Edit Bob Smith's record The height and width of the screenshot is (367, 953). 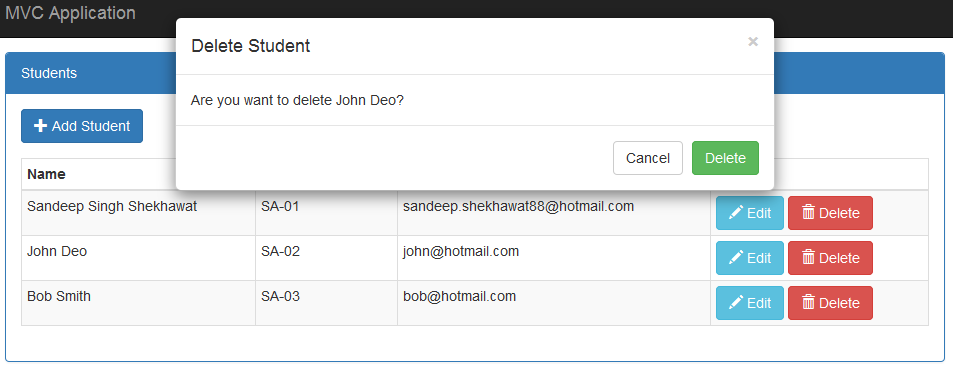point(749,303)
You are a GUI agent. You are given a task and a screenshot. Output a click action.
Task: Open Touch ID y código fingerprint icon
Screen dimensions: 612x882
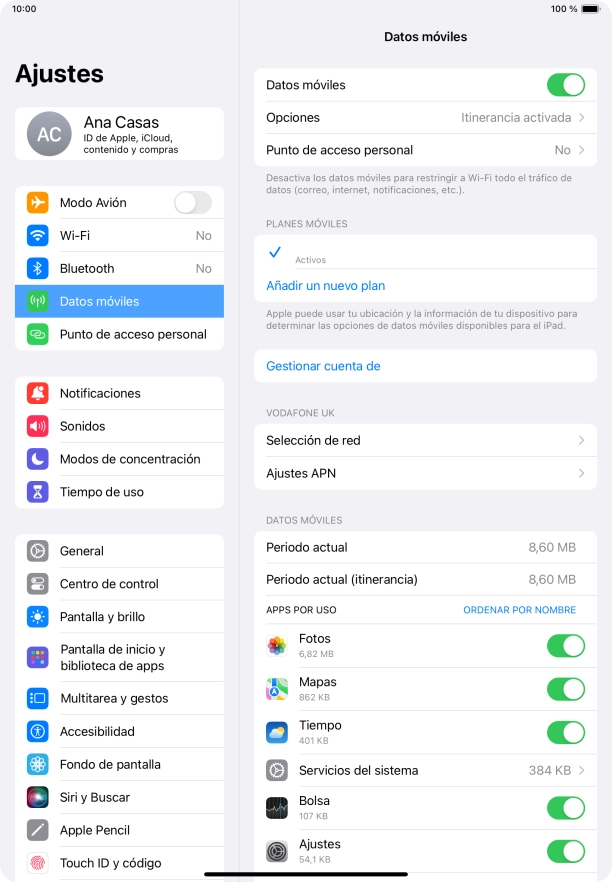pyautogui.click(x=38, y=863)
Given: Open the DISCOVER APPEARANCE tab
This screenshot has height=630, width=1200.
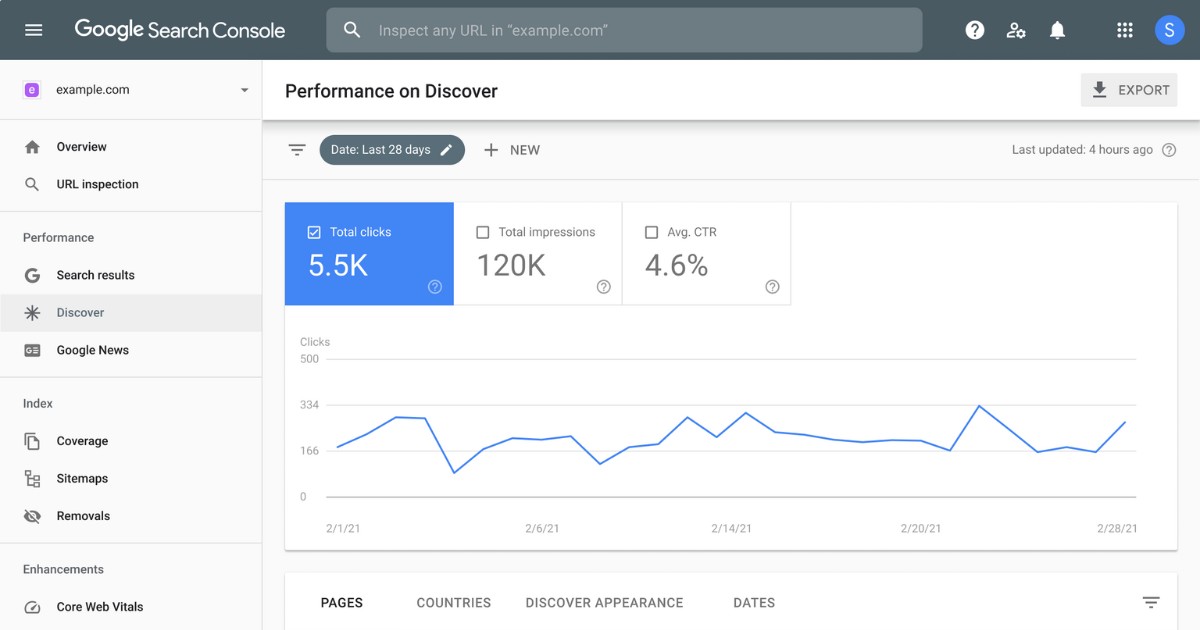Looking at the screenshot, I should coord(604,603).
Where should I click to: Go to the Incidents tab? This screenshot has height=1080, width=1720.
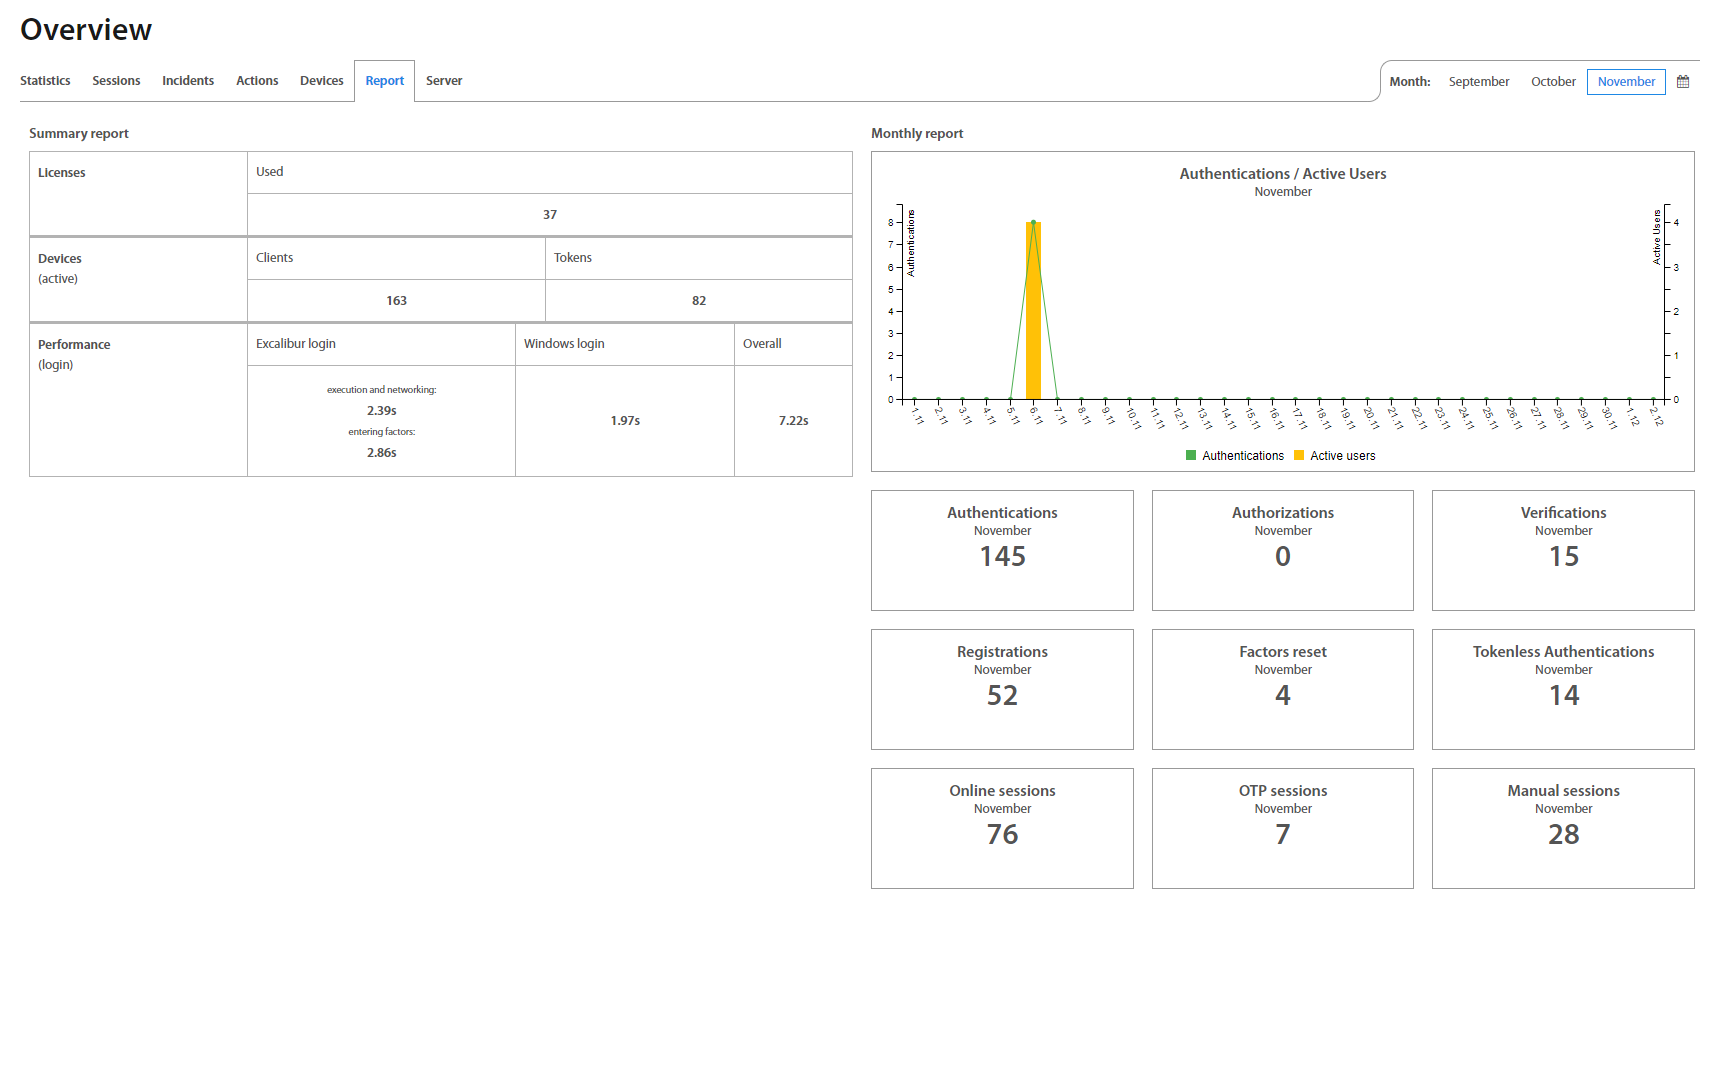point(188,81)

•••

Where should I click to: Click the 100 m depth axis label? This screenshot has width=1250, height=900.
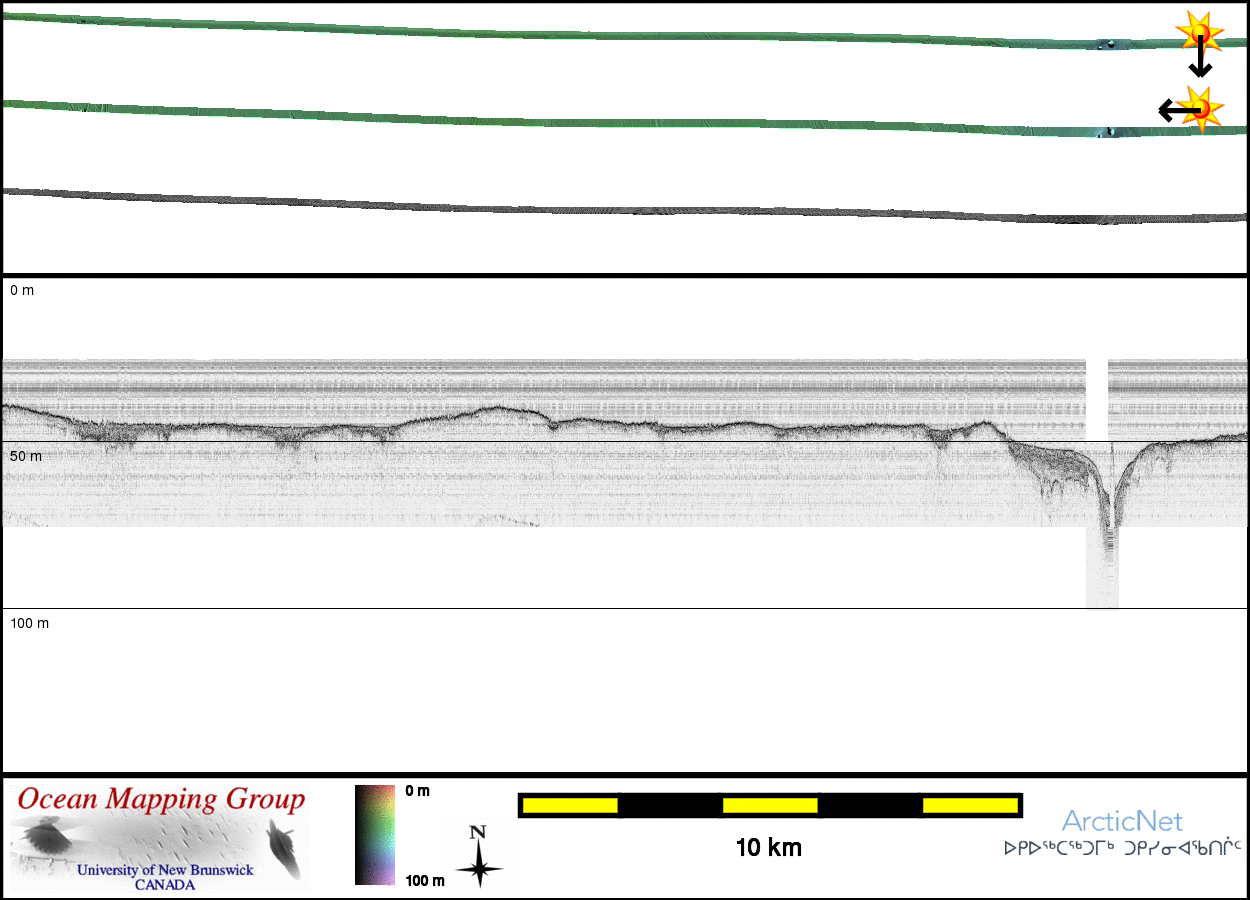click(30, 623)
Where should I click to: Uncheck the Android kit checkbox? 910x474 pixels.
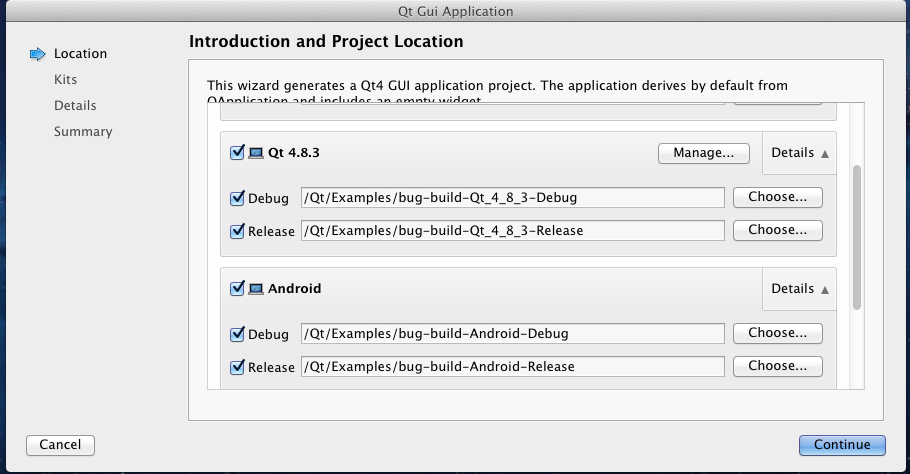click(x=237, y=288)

•••

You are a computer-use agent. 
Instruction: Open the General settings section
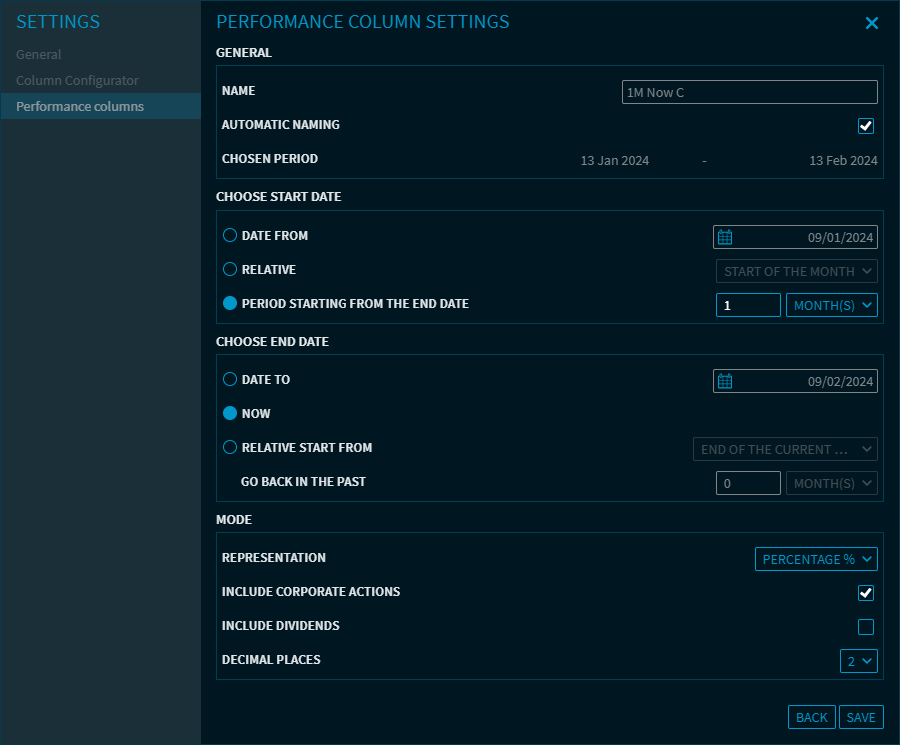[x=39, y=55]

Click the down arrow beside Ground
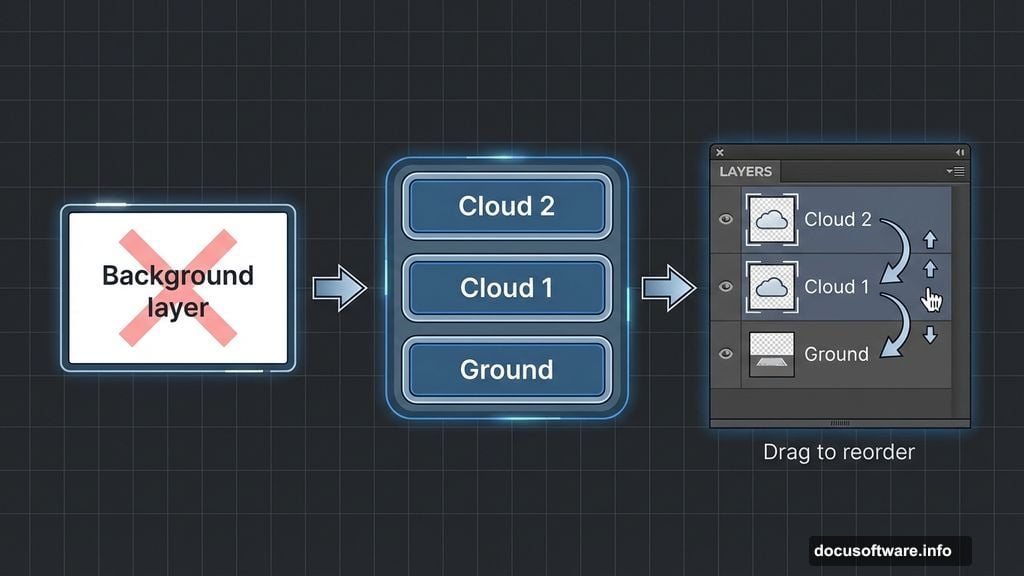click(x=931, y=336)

•••

Problem: In the records above, which lines hold the string "agent"? Copy each one.

Written solution:
You are a GUI agent. You are given a task and a screenshot. Output a click action.
You are a computer-use agent. 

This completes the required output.